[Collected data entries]
· · · · ·

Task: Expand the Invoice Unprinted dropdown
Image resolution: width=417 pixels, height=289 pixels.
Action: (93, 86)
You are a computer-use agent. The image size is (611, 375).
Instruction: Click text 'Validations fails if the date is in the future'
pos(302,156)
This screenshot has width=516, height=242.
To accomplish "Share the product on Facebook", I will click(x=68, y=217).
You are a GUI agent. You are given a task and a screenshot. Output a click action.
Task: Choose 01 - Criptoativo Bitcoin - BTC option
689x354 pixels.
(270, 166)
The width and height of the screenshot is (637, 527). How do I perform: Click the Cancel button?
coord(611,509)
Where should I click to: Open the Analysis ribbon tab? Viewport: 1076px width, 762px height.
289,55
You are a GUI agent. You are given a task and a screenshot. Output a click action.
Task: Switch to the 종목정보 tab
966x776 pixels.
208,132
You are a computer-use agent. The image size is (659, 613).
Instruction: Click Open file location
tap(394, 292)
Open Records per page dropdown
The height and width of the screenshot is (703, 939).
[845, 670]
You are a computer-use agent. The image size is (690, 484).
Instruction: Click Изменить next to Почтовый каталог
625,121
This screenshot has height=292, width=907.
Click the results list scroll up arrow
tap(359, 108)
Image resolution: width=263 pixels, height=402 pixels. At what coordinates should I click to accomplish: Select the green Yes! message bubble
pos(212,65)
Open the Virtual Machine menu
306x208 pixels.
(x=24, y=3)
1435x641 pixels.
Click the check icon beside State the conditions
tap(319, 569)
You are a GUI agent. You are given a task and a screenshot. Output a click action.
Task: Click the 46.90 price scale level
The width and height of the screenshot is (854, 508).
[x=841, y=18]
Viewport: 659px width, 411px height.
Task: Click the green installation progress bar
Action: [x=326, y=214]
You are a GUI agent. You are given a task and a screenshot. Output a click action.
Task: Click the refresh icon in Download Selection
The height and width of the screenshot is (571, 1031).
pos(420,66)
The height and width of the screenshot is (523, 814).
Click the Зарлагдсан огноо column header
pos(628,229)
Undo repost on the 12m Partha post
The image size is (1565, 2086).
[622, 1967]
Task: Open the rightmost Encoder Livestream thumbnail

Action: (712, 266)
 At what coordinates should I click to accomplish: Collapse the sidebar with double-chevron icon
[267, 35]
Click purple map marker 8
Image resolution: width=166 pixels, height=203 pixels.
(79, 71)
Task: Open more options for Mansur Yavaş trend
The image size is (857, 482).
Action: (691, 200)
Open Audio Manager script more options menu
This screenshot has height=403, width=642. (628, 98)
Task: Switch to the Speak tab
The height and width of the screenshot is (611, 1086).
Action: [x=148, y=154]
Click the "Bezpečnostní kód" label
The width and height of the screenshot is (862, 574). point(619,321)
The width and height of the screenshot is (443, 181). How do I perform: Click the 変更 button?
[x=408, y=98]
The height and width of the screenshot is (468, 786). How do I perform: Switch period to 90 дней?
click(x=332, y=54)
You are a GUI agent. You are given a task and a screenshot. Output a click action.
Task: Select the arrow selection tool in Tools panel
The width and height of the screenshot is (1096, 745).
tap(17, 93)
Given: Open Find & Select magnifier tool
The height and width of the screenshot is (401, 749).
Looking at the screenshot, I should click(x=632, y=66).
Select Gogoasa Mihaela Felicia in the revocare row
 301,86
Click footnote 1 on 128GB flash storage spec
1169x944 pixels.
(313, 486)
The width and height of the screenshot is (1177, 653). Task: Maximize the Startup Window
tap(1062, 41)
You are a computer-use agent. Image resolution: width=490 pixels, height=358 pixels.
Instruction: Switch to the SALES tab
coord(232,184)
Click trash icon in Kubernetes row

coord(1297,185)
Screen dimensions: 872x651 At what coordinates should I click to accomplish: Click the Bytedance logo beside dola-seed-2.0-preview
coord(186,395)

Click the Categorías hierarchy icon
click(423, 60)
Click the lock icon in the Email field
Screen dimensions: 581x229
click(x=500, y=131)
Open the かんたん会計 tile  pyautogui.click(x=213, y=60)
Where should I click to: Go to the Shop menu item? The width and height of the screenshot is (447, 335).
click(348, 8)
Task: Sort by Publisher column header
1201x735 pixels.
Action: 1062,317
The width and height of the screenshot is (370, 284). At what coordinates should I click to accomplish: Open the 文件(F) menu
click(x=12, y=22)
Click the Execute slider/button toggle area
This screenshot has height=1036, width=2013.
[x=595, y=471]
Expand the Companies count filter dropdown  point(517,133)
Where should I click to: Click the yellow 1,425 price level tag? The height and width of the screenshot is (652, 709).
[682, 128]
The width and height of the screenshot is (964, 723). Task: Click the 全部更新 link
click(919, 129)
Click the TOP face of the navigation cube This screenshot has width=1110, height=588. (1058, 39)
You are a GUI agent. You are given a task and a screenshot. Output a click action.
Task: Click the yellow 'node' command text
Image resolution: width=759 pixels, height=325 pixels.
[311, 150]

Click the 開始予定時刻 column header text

· · · · ·

*Your objective*
Copy the records above exactly, leaving nothing out.

*Completed task*
Task: Expand the Invoice Unprinted dropdown
Image resolution: width=417 pixels, height=289 pixels.
Action: (93, 86)
You are a computer-use agent. The image size is (611, 375).
Instruction: Click text 'Validations fails if the date is in the future'
pos(302,156)
This screenshot has width=516, height=242.
To accomplish "Share the product on Facebook", I will click(x=68, y=217).
You are a GUI agent. You are given a task and a screenshot. Output a click action.
Task: Choose 01 - Criptoativo Bitcoin - BTC option
689x354 pixels.
(270, 166)
The width and height of the screenshot is (637, 527). How do I perform: Click the Cancel button?
coord(611,509)
Where should I click to: Open the Analysis ribbon tab? Viewport: 1076px width, 762px height.
289,55
You are a GUI agent. You are given a task and a screenshot. Output a click action.
Task: Switch to the 종목정보 tab
966x776 pixels.
208,132
You are a computer-use agent. The image size is (659, 613).
Instruction: Click Open file location
tap(394, 292)
Open Records per page dropdown
The height and width of the screenshot is (703, 939).
[845, 670]
You are a computer-use agent. The image size is (690, 484).
Instruction: Click Изменить next to Почтовый каталог
625,121
This screenshot has height=292, width=907.
Click the results list scroll up arrow
tap(359, 108)
Image resolution: width=263 pixels, height=402 pixels. At what coordinates should I click to accomplish: Select the green Yes! message bubble
pos(212,65)
Open the Virtual Machine menu
306x208 pixels.
(x=24, y=3)
1435x641 pixels.
Click the check icon beside State the conditions
tap(319, 569)
You are a GUI agent. You are given a task and a screenshot. Output a click action.
Task: Click the 46.90 price scale level
The width and height of the screenshot is (854, 508).
[x=841, y=18]
Viewport: 659px width, 411px height.
Task: Click the green installation progress bar
Action: [x=326, y=214]
You are a GUI agent. You are given a task and a screenshot. Output a click action.
Task: Click the refresh icon in Download Selection
The height and width of the screenshot is (571, 1031).
pos(420,66)
The height and width of the screenshot is (523, 814).
Click the Зарлагдсан огноо column header
pos(628,229)
Undo repost on the 12m Partha post
The image size is (1565, 2086).
[622, 1967]
Task: Open the rightmost Encoder Livestream thumbnail

Action: (712, 266)
 At what coordinates should I click to accomplish: Collapse the sidebar with double-chevron icon
[267, 35]
Click purple map marker 8
Image resolution: width=166 pixels, height=203 pixels.
(79, 71)
Task: Open more options for Mansur Yavaş trend
The image size is (857, 482).
Action: (691, 200)
Open Audio Manager script more options menu
This screenshot has height=403, width=642. (628, 98)
Task: Switch to the Speak tab
The height and width of the screenshot is (611, 1086).
Action: [x=148, y=154]
Click the "Bezpečnostní kód" label
The width and height of the screenshot is (862, 574). point(619,321)
The width and height of the screenshot is (443, 181). How do I perform: Click the 変更 button?
[x=408, y=98]
The height and width of the screenshot is (468, 786). How do I perform: Switch period to 90 дней?
click(x=332, y=54)
You are a GUI agent. You are given a task and a screenshot. Output a click action.
Task: Select the arrow selection tool in Tools panel
The width and height of the screenshot is (1096, 745).
tap(17, 93)
Given: Open Find & Select magnifier tool
The height and width of the screenshot is (401, 749).
Looking at the screenshot, I should click(x=632, y=66).
Select Gogoasa Mihaela Felicia in the revocare row
 301,86
Click footnote 1 on 128GB flash storage spec
1169x944 pixels.
(313, 486)
The width and height of the screenshot is (1177, 653). Task: Maximize the Startup Window
tap(1062, 41)
You are a computer-use agent. Image resolution: width=490 pixels, height=358 pixels.
Instruction: Switch to the SALES tab
coord(232,184)
Click trash icon in Kubernetes row

coord(1297,185)
Screen dimensions: 872x651 At what coordinates should I click to accomplish: Click the Bytedance logo beside dola-seed-2.0-preview
coord(186,395)

Click the Categorías hierarchy icon
click(423, 60)
Click the lock icon in the Email field
Screen dimensions: 581x229
click(x=500, y=131)
Open the かんたん会計 tile  pyautogui.click(x=213, y=60)
Where should I click to: Go to the Shop menu item? The width and height of the screenshot is (447, 335).
click(348, 8)
Task: Sort by Publisher column header
1201x735 pixels.
Action: 1062,317
The width and height of the screenshot is (370, 284). At what coordinates should I click to accomplish: Open the 文件(F) menu
click(x=12, y=22)
Click the Execute slider/button toggle area
This screenshot has height=1036, width=2013.
[x=595, y=471]
Expand the Companies count filter dropdown  point(517,133)
Where should I click to: Click the yellow 1,425 price level tag? The height and width of the screenshot is (652, 709).
[682, 128]
The width and height of the screenshot is (964, 723). Task: Click the 全部更新 link
click(919, 129)
Click the TOP face of the navigation cube This screenshot has width=1110, height=588. (1058, 39)
You are a GUI agent. You are given a task and a screenshot. Output a click action.
Task: Click the yellow 'node' command text
Image resolution: width=759 pixels, height=325 pixels.
[311, 150]

Click the 開始予定時刻 column header text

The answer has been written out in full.